Discussion in 'General Questions' started by bando_red, Apr 18, 2012.

  1. bando_red

    bando_red New Member

    I know that it needs to have room for the motor and that the frame should be fairly beefy, but does it matter If I buy an off brand or a name brand or what? It just seems like a waste to spend 400+ dollars on something you're gonna gut. Is it really gonna kill me if I buy a bike from walmart or a yard sale? as long as its structurally sound then itt should be fine, but I'm not super knowledgeable about bicycle quality tiers. I've never owned a buck that cost more than 150 dollars in my life.

  2. Fabian

    Fabian Well-Known Member

    From my experience the most important aspects of a motorised bicycle are the brakes.
    Others may disagree with me but disk brakes are the "only" method to be used, so the bike must have hard points to accept front and rear disk brakes or be fitted with front and rear disk brakes as standard equipment.
    From there the front disk rotor needs to be upgraded to the largest currently available, being the Hayes V9 disk rotor and caliper adapter. The rear disk does not need to be larger than a 150mm, usually the standard size on mountain bikes, as hard braking requires no more than 50% mechanical advantage compared to the front, similar to a car braking system or a motor bike braking system with linked front and rear brakes.

    Currently the most powerful ""mechanical"" braking combo is the the Hayes V9 (9 inch) disk rotor and BB7 caliper.
    To allow caliper fitment on an I.S. post mount the V9 I.S. post mount adapter needs to be slightly modified.
    The V9 rotor combined with a BB7 caliper and EBC Red brake pads front and rear will ensure adequate braking capacity.
    Even so, there are times when such a combination is only barely adequate; my preference being a custom 12 inch disk rotor with dual BB7 calipers.
    Heaven help you with only rim brakes, trying to stop from 30 miles an hour down a 15% gradient in the rain.

    Moving on from brakes, the next question is: Single speed or multi-speed gears.
    If using multi-speed gears with a SickBikeParts Shift Kit, the best option is an 8 speed cassette and 8 speed grip shift (twist shifter) mounted on the left hand side.
    From my experience, the 9 speed cassette has sprocket spacing too tight for even the slightest error, leaving no room for mechanical misalignment as the adjacent larger sized sprocket virtually rubs on the chain.
    It's inevitable at some point that there will be misalignment through chain induced pantograph inertia, and when this happens under power, the result is a ghost shift to the next gear, following by a shift back to the preselected gear, usually tearing out a chain side plate if lucky or bending the sprocket or both.

    8 speed systems are much more tolerant of misalignment, yet can still be fitted with a 36 tooth sprocket from a 29'er cassette whilst retaining the 11 tooth sprocket, when disassembling and reassembling a "jail break" sprocket stack.

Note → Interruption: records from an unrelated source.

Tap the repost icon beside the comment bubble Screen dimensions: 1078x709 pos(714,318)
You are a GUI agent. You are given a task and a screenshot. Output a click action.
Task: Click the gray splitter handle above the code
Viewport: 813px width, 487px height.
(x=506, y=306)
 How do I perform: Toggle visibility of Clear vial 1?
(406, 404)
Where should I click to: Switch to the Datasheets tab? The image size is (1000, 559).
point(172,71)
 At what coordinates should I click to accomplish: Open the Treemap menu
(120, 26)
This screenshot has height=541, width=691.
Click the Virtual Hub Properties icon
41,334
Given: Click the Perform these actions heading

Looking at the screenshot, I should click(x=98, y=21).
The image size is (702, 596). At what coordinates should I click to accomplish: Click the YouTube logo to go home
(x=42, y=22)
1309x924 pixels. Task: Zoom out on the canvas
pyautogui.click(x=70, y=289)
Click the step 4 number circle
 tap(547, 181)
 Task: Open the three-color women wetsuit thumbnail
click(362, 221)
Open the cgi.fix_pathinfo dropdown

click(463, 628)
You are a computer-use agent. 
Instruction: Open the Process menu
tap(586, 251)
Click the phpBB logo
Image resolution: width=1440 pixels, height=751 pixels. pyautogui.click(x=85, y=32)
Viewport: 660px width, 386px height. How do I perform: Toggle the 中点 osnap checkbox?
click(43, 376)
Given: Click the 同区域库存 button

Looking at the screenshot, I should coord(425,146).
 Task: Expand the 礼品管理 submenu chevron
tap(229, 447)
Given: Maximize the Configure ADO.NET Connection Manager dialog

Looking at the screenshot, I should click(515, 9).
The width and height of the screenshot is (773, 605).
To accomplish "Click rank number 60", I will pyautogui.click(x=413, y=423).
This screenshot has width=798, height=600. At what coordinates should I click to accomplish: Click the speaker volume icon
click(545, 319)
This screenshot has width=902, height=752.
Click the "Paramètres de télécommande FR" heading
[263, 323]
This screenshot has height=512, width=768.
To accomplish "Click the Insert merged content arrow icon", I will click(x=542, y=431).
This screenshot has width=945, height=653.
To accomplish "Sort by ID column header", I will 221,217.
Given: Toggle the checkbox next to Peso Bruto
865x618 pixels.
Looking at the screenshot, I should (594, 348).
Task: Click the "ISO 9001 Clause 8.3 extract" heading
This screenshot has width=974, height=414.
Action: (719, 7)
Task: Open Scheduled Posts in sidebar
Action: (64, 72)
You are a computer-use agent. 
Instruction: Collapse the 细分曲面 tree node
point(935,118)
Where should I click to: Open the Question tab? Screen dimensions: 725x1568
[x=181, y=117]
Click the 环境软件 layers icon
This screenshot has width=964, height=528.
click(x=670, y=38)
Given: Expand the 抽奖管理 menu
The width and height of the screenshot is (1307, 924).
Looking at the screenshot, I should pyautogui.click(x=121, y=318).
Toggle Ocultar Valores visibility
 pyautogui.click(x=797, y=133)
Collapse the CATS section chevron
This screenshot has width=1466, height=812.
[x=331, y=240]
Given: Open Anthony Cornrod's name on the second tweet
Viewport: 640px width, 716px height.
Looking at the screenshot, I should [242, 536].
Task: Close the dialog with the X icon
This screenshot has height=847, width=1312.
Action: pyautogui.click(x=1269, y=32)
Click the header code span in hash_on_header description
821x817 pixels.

    At the end of the day you're going to have to spend around a minimum 0f $400 to $500 dollars.
    From there you'll have to spend money on SRAM X7 Gripshift, and SRAM X7 or X9 rear derailleur as the SRAM Grip Shift allows more rotation between the rotary index mechanism than Shimano, making it easier to feel your way through the gears.
    In my experience, trigger shift is a waste of time, considering i've tried many permutations of the gear shift theme.

    If you send me a PM i can give a web link, showing the simple modification required to allow fitment of the Hayes V9 disk rotor and BB7 caliper to an I.S. post mount.
    Last edited: Apr 19, 2012
  3. Fabian

    Fabian Well-Known Member

    A round seat tube and down tube are also required, making life much easier when it comes to attaching engine to frame.

    A set of quality rear view mirrors is also essential. I can send a web link for such a set of mirrors in a return PM
    Last edited: Apr 19, 2012
  4. I've built 4 gas engined bikes and 3 electric powered bikes. All were built using an inexpensive big box store bike as a base. All cost $200.00 or less, but all needed upgrades in wheels, tires, and brakes. One needed a bearing upgrade right out of the box. That particular bike was such a piece of garbage that I eventually gave up trying to make it work well and scrapped the frame, moving all the good components to a different, new bike. The cost of a new bike is an indication of quality, at least to some extent. You should pick the base bike with care so you avoid the mistake I made. Stay away from any new bike under about $150.00.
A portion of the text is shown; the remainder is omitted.